Let’s try something else: let’s not enforce provisioning profile and use automatic signing:
lane :build do
cert()
sigh()
sigh(app_identifier: "com.foo.bar.widgetExtension") # we download our extension profile
xcargs = {
:CODE_SIGN_STYLE => "Automatic"
}
gym(xcargs: xcargs)
end
And this time… 🥁… it works! 🎉 So while enforcing profile for a single target is OK, it can become troublesome when having multiple ones.
However we now have no way of making sure the app was signed with the just recently downloaded provisioning profile. We can workaround this by adding a verification step at the very end:
lane :build do
require_envs(:APP_IDENTIFIER)
cert()
sigh()
app_provisioning_uuid = ENV['SIGH_UUID']
sigh(app_identifier: "com.foo.bar.widgetExtension") # we download our extension profile
xcargs = {
:CODE_SIGN_STYLE => "Automatic"
}
gym(xcargs: xcargs)
verify_build(bundle_identifier: ENV['APP_IDENTIFIER'], provisioning_uuid: app_provisioning_uuid)
end
Let Xcode do the heavy job
Some time ago Xcode introduced a new option: allowProvisioningUpdates.
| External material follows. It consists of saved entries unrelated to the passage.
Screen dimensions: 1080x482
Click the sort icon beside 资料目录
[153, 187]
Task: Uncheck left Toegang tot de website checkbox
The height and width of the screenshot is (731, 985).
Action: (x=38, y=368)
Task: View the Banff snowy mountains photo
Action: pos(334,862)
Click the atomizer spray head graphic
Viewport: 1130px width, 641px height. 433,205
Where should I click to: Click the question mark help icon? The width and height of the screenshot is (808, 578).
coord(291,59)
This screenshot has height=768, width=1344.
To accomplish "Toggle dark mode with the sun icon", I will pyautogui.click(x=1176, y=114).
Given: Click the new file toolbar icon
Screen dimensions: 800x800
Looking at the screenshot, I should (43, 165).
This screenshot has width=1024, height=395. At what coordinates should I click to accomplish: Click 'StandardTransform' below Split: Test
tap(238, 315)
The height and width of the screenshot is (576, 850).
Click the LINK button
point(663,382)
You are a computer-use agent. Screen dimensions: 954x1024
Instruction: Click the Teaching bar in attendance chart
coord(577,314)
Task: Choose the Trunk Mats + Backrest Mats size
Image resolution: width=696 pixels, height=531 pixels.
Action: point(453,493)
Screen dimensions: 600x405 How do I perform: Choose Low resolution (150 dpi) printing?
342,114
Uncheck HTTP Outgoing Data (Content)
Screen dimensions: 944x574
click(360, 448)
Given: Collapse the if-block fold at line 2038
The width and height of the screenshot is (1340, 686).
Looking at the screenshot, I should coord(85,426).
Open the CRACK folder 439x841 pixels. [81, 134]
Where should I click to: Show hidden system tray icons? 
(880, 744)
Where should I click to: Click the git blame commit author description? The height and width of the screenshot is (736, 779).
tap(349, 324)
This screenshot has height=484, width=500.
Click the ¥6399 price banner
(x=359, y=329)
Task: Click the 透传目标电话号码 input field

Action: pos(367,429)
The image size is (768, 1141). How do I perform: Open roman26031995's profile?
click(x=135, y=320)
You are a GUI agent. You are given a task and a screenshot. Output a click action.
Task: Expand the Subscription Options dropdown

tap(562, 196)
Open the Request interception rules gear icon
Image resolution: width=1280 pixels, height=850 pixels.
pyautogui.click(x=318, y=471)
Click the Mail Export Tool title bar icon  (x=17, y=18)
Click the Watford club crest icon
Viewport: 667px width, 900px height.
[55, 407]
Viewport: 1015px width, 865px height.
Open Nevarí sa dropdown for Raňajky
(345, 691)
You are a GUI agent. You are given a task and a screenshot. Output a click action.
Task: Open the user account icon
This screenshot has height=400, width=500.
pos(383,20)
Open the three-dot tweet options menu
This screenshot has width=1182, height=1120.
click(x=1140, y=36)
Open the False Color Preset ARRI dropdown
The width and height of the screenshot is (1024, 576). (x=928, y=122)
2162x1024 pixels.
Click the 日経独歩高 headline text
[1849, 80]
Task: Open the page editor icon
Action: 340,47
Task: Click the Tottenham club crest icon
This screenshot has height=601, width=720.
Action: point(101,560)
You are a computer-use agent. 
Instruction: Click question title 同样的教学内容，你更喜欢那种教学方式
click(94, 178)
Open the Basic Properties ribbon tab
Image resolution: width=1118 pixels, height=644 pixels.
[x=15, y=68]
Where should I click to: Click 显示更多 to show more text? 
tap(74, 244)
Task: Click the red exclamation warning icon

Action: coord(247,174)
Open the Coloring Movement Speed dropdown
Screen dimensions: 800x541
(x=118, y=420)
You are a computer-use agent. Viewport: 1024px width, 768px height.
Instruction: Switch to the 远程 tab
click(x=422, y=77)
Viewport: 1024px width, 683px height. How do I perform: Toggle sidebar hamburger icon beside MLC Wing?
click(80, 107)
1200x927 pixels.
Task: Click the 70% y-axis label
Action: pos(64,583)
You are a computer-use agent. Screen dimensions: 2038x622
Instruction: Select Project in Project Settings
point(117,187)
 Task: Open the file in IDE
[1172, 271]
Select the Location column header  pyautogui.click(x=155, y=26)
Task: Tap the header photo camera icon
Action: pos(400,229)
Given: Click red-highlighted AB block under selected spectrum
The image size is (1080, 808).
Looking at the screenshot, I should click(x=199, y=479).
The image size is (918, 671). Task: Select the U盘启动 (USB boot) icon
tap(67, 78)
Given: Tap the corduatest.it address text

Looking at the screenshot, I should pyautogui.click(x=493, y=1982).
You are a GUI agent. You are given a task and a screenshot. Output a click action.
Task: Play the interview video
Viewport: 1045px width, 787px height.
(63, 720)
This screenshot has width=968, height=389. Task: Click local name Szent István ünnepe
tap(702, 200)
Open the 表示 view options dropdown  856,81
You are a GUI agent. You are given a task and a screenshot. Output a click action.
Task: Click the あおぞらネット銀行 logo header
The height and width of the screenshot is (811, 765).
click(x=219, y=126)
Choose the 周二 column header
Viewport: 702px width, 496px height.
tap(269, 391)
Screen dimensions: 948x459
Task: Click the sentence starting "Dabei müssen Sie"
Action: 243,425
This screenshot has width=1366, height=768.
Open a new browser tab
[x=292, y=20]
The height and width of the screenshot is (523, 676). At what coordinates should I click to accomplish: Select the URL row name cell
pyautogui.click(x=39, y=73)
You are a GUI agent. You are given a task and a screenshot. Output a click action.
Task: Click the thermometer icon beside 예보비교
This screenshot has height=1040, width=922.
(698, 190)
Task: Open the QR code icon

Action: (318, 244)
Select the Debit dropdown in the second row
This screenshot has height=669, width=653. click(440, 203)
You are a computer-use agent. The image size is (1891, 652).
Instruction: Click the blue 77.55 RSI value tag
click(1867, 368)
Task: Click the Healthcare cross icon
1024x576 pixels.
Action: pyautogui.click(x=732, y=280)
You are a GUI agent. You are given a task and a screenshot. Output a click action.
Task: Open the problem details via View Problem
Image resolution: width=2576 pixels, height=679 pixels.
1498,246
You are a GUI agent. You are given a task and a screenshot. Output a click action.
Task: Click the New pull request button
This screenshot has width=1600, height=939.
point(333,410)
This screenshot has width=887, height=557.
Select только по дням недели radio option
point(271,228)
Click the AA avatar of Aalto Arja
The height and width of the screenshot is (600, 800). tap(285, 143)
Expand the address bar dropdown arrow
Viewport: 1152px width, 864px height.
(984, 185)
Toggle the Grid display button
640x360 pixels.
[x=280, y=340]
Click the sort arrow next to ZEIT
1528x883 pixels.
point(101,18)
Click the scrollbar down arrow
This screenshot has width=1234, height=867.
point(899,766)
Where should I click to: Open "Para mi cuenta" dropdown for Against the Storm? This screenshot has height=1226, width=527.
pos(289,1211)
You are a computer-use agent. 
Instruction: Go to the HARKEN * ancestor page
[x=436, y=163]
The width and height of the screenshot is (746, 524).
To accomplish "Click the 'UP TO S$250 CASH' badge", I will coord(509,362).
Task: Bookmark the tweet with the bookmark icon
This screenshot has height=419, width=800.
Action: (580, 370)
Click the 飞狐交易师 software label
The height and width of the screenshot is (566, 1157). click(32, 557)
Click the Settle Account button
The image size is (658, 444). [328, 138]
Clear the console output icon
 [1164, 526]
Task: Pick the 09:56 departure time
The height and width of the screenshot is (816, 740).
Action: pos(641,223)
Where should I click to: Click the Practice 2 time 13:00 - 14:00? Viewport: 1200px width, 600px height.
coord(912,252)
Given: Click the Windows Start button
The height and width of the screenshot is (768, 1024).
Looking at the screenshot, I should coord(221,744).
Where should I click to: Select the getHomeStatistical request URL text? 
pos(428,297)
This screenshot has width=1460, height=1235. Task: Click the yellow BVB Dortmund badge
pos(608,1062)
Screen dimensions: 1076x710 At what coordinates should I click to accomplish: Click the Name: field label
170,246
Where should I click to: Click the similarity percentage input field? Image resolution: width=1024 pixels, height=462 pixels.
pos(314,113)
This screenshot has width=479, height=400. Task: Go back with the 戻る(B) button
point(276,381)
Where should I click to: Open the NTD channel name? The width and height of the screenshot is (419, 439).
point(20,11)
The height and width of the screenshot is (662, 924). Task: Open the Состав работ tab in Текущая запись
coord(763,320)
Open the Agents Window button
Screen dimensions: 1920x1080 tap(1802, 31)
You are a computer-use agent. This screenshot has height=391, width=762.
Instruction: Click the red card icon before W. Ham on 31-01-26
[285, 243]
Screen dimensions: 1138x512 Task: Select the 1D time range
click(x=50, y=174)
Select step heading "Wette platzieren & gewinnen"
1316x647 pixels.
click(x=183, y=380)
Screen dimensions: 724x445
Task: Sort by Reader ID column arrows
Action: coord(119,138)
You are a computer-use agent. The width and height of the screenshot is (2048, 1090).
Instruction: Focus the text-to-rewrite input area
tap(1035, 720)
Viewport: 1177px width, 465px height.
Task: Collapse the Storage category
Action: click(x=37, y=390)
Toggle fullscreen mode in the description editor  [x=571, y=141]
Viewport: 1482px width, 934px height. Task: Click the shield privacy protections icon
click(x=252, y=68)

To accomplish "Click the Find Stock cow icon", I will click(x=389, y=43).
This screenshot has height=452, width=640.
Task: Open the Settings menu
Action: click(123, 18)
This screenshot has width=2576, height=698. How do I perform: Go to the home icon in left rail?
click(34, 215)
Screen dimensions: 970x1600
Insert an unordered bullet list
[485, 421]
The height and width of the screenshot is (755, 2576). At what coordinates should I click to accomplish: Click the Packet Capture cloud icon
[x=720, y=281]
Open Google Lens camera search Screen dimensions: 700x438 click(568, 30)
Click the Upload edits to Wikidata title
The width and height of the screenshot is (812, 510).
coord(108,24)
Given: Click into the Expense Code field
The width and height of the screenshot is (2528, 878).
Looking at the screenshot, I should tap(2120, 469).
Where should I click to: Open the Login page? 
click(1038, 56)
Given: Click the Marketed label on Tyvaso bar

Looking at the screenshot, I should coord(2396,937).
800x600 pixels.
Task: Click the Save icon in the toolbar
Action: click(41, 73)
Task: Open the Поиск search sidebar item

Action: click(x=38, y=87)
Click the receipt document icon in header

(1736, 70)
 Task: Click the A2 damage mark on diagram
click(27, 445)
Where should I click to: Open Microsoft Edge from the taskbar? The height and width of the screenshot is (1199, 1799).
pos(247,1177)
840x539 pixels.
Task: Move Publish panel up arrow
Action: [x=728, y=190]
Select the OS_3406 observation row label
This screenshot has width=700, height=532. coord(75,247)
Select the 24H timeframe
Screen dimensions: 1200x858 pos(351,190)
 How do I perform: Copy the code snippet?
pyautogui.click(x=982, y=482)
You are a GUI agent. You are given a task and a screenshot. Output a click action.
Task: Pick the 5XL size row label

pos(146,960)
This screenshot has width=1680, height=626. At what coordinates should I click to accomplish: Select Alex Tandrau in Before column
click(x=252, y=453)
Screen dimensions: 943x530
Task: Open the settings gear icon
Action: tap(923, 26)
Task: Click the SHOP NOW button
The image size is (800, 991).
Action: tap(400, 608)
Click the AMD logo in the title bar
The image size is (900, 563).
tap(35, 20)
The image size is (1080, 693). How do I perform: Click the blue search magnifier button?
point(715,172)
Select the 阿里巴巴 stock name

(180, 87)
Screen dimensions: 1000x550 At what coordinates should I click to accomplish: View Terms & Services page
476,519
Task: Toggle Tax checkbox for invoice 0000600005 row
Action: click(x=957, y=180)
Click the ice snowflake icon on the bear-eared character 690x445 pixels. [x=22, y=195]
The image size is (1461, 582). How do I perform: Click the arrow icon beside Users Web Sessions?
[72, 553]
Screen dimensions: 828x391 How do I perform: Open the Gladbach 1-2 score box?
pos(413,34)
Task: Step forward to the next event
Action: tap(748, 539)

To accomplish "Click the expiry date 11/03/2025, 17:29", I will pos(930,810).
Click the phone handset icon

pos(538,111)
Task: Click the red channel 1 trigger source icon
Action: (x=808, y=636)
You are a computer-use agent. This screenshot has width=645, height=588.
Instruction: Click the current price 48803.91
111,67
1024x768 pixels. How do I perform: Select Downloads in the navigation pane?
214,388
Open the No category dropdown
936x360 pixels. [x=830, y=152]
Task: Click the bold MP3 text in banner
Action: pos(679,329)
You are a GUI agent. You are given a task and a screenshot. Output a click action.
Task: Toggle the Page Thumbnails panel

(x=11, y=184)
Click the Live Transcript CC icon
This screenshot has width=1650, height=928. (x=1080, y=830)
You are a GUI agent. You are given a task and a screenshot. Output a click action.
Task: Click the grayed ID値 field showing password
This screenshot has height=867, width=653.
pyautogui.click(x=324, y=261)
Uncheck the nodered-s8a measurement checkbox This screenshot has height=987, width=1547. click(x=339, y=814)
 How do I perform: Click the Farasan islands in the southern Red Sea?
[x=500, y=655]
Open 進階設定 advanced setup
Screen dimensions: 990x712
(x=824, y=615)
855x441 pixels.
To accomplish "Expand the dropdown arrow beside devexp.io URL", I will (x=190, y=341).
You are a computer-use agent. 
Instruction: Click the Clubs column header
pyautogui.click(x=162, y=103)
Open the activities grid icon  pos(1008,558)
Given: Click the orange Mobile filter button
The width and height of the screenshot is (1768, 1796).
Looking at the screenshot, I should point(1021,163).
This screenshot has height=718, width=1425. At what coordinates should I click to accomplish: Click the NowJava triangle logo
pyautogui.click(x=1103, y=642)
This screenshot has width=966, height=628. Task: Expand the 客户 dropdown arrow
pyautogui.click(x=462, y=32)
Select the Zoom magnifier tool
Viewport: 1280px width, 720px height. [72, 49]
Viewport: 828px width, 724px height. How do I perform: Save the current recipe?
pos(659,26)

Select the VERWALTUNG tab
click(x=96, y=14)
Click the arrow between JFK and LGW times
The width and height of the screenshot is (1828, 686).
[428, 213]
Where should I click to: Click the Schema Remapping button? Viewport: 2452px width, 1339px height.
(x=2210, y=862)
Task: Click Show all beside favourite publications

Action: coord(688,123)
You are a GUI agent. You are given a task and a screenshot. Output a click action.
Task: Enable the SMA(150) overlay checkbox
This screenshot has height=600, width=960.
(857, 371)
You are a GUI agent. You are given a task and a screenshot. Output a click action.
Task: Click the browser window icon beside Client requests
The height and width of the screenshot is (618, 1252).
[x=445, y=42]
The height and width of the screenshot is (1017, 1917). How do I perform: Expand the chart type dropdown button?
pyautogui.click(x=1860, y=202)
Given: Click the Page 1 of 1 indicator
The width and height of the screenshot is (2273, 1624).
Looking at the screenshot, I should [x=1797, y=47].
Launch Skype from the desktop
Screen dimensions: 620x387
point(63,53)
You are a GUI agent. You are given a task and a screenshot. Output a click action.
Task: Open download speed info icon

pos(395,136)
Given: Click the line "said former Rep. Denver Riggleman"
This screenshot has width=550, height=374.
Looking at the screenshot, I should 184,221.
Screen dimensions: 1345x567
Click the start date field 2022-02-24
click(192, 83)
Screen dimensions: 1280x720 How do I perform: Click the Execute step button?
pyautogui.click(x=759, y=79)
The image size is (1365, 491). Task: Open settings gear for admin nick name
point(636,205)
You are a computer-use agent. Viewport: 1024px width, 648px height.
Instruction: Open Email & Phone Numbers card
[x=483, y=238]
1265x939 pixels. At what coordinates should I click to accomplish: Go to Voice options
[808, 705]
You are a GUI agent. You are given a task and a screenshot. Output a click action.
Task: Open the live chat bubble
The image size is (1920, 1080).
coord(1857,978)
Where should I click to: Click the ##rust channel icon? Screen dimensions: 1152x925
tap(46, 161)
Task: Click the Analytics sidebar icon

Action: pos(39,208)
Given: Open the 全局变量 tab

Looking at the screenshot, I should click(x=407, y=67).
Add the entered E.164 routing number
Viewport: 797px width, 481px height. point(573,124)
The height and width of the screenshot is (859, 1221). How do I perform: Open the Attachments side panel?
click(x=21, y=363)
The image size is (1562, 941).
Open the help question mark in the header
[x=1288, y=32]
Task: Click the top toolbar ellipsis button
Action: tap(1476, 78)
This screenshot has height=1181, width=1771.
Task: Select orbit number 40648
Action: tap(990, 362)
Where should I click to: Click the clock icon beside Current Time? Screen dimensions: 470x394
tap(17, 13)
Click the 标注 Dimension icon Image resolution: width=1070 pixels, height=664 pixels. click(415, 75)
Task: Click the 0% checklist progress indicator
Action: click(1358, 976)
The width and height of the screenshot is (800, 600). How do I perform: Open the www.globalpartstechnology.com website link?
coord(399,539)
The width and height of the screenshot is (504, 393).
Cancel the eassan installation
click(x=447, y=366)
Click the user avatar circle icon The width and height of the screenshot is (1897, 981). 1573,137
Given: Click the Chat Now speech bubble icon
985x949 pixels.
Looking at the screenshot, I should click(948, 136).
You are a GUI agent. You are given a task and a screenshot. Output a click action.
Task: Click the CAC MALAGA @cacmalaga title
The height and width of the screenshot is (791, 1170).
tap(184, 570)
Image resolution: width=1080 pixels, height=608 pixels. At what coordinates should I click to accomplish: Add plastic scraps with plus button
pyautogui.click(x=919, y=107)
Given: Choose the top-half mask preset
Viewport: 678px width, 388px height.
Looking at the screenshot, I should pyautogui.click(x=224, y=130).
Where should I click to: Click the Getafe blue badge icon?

This option is supposed to let Xcode download (or generate) certificates and provisioning profiles. Using it we can get rid of cert, sigh… or match!
lane :build do
require_envs(:APP_IDENTIFIER)
xcargs = "-allowProvisioningUpdates"
xcargs += " -authenticationKeyID #{ENV['APP_STORE_CONNECT_API_KEY_KEY_ID']}"
xcargs += " -authenticationKeyIssuerID #{ENV['APP_STORE_CONNECT_API_KEY_ISSUER_ID']}"
xcargs += " -authenticationKeyPath '#{ENV['APP_STORE_CONNECT_API_KEY_KEY_FILEPATH']}'"
xcargs += " CODE_SIGN_STYLE=Automatic"
gym(xcargs: xcargs)
end
Note the usage of authentication*** parameters: this is needed to give Xcode an API token in order for allowProvisioningUpdates to work.
Also note that authenticationKeyPath expects an absolute path so you might want to check it:
key_file_path = Pathname.new(ENV['APP_STORE_CONNECT_API_KEY_KEY_FILEPATH'])
UI.user_error "APP_STORE_CONNECT_API_KEY_KEY_FILEPATH must be absolute" if key_file_path.relative?
xcargs += " -authenticationKeyPath #{key_file_path}"
If you run it then you should see… your app built and archived! 🎉
Getting “There are no accounts registered with Xcode” on CI? You probably wrote
-authenticationKeyID=XXinstead of-authenticationKeyID XX
Automatic or Manual?
We saw signing using both automatic and manual.
Automatic has the big advantage of requiring less configuration. But you obviously have less control about which provisioning profile will be used by Xcode.
Manual is the opposite: you have to clearly declare which provisioning profile to use. However it can be hard to configure when having multiple targets. In this scenario you won’t be able to rely much on fastlane and will have no choice but to configure provisioning profiles per target inside Xcode, using Build Settings or xcconfig files:
# TARGET A.xcconfig
PROVISIONING_PROFILE_SPECIFIER = myProfile
# TARGET B.xcconfig
PROVISIONING_PROFILE_SPECIFIER = anotherProfile
Code signing is still something hard to get correctly especially when having extensions. But things got easier with tools like match or Cert + Sigh. Or even with Xcode, now handling signing for you right from your command line! 👏
In any case best thing is to configure signing as less as possible and let those tools handle all the rest.